→ Exercise goal
Hunt for the word "Enlace" across the entries below, copying each line that holds it.

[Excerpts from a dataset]
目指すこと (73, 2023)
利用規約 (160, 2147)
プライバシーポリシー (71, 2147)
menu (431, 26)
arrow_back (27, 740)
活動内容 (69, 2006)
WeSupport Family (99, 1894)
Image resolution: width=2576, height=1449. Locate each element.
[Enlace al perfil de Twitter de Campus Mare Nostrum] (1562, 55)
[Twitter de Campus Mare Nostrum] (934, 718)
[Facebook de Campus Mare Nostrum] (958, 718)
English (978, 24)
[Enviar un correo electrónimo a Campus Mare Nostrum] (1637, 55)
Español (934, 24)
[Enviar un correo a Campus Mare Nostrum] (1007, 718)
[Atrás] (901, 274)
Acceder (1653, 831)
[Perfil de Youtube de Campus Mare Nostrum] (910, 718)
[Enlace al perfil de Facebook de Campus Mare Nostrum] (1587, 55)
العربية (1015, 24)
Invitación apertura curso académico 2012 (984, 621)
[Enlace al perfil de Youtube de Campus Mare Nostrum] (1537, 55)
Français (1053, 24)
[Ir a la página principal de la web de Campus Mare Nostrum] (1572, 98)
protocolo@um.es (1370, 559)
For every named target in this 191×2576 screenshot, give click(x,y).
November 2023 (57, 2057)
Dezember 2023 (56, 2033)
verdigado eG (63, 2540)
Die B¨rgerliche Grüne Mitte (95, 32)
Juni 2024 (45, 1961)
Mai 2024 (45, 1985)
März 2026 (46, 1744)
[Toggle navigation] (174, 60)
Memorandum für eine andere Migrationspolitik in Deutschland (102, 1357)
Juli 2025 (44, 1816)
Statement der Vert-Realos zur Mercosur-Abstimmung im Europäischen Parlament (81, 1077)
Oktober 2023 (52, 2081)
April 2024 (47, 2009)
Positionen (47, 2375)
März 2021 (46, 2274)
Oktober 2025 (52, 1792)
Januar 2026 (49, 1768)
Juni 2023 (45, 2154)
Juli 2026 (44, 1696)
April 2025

→ Exercise solution
[Enlace al perfil de Twitter de Campus Mare Nostrum] (1562, 55)
[Enlace al perfil de Facebook de Campus Mare Nostrum] (1587, 55)
[Enlace al perfil de Youtube de Campus Mare Nostrum] (1537, 55)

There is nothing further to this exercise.